A dona de casa Susana Zelayes, de 58 anos, tenta encontrar frango, ovos e verduras para os quatro filhos numa espécie de caça ao tesouro. Já tentou em quatro supermercados diferentes, mas não teve sorte.
"Estamos a sofrer por falta de comida. Não há carne, frango, ovos. Só há filas em busca de comida. Faltam os produtos mais básicos. E os que mais sofrem são as crianças que ficam com fome. Não aguentam sem comida. Até quando vamos estar assim?", desabafa em declarações à Lusa no bairro de San Pedro, em La Paz.
Depois das eleições de 20 de outubro, denunciadas por fraude do então governo de Evo Morales, a classe média dos principais centros urbanos do país começou uma greve que durou três semanas. Há duas semanas, o então presidente Evo Morales quis asfixiar o movimento opositor que pedia a sua renúncia, bloqueando as estradas a esse centros urbanos.
Evo Morales renunciou há uma semana, denunciando um suposto golpe de Estado, mas os fieis militantes permaneceram com os bloqueios até agora como forma de sufocar a população e de provocar a desestabilização do novo governo de transição da presidente Jeanine Áñez.
A principal área dos bloqueios é a cidade de El Alto, a segunda mais povoada do país, reduto de Evo Morales. Os camiões com alimentos e combustíveis precisam de passar por El Alto para chegarem a La Paz. Outra via alternativa para a chegada de alimentos seria a áerea, mas também o aeroporto principal fica em El Alto.
"O preços já duplicaram. O pãozinho que custava 50 cêntimos, agora custa um boliviano. Eu quero que esta situação se solucione, por favor", pede Susana.
No mercado popular Rodríguez, onde as lojas foram abrigadas a permanecer fechadas durante a semana por ameaças dos seguidores de Evo Morales, o panorama é desolador. A falta de alimentos combina-se com um disparar dos preços, como constatou a Lusa no local.
"Os alimentos básicos aumentaram o dobro e, algumas coisas, o triplo", descreve à Lusa a comerciante Cláudia Mamani, de 24 anos.
"Faltam carnes, peixes e ovos. Há azeites, mas não o suficiente. O abastecimento não chega", lamenta.
Pelas ruas de La Paz, veem-se cada vez menos carros a circular. Os poucos taxistas duplicaram as tarifas. Postos de gasolina permanecem fechados sem combustíveis.
Desde quinta-feira, os apoiantes de Evo Morales bloqueiam a refinaria de Senkata, a 50 Km de La Paz, de onde saiam 100 camiões diários com gasolina e diesel, além de 400 camiões diários de gás.
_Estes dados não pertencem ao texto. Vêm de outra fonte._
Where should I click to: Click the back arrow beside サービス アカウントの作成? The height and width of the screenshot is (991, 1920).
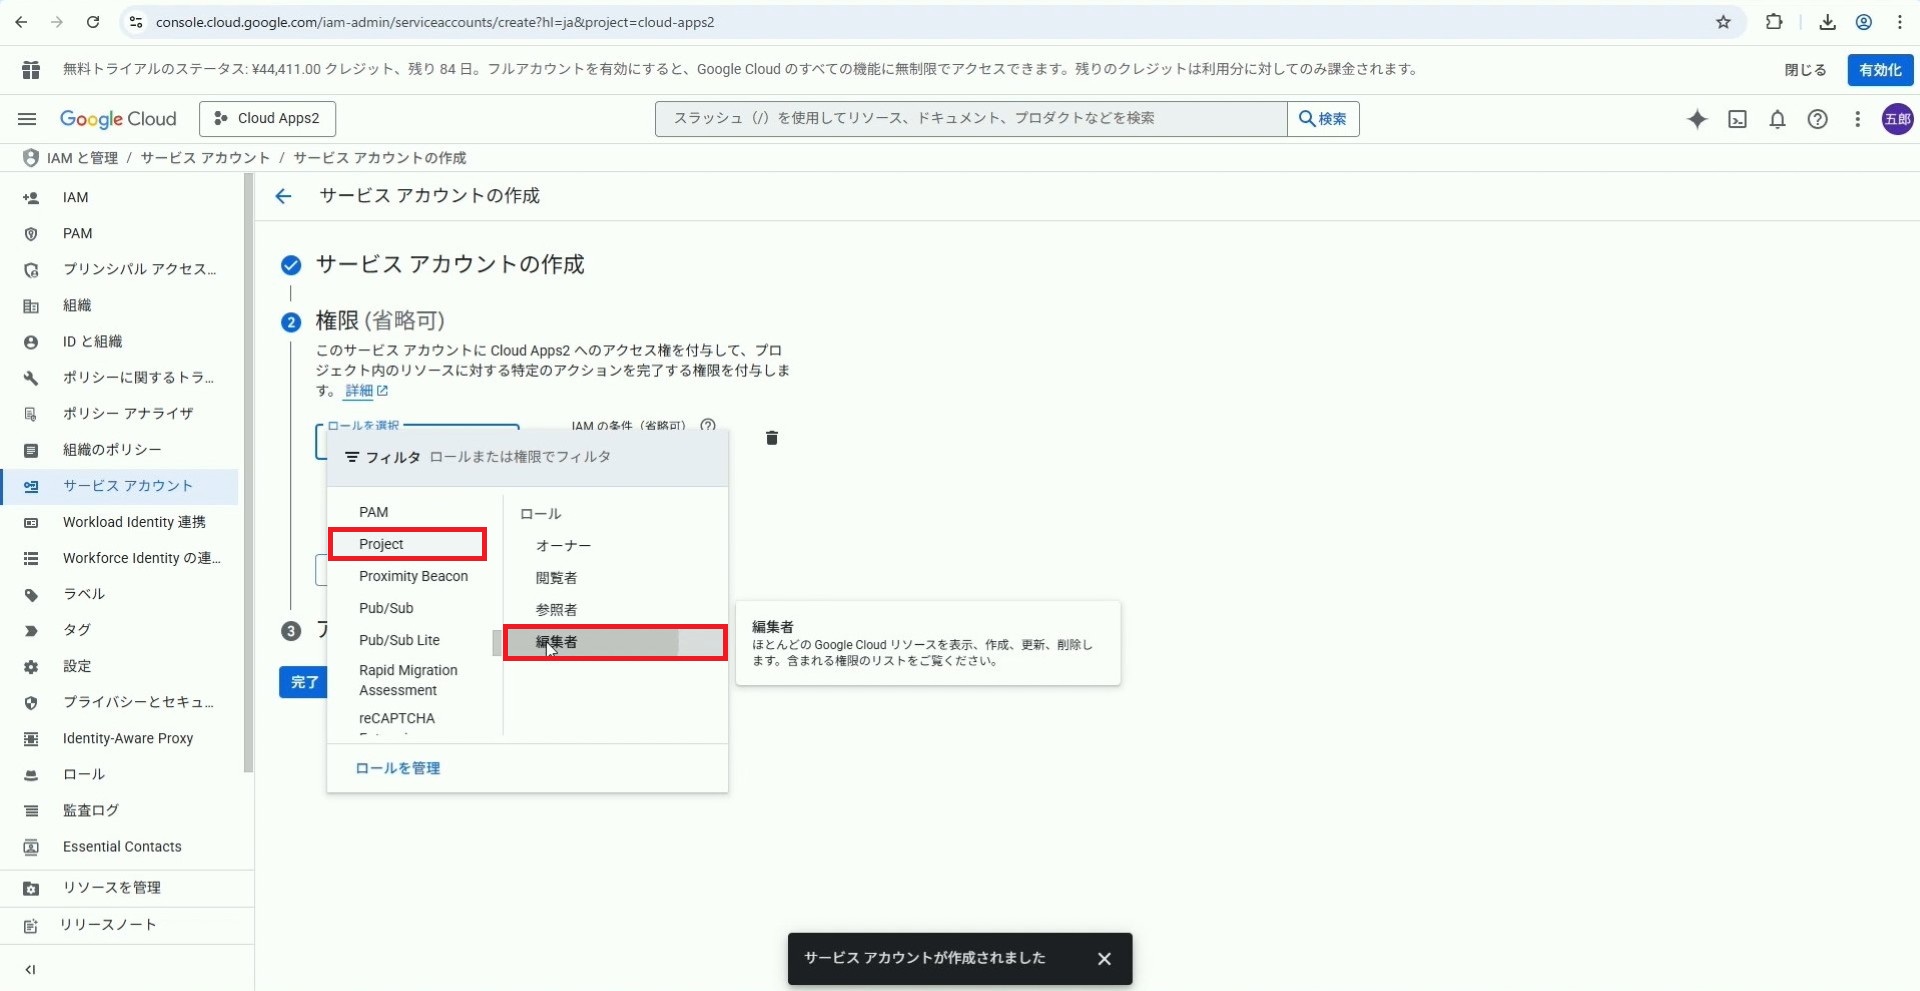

Nos restaurantes, os pratos com carne estão em falta. Alguns comerciantes substituem por atum enlatado ou salsichas. Muitos decidem não abrir o estabelecimento. A situação é a mesma independentemente da zona da cidade ou do segmento social.
"O frango que custava 11 bolivianos o quilograma, agora custa 65 nos bairros mais afastados. Por mais que tenhas dinheiro, não encontras gás. Por mais que tenhas dinheiro, não encontras pão", denuncia Nela Tamayo, de 56 anos, que percorre supermercados com a filha de 18 anos. "Não há carne nem ovos nem gás nem pão", avisa Nela, depois de andar da zona oeste da cidade onde vive até ao centro.
"Estamos a comprar o que sobrou e isso preocupa-nos", comenta enquanto vê frigoríficos vazios de laticínios.
As autoridades tentam evitar o colapso total que poderia acontecer em dois ou três dias. O ministro da Presidência, Jerjes Justiniano, anunciou que o governo vai trazer alimentos através de aeroportos militares.
O comandante geral da Polícia, Rodolfo Montero, informou que tenta estabelecer o diálogo com os militantes que bloqueiam a refinaria de Senkata.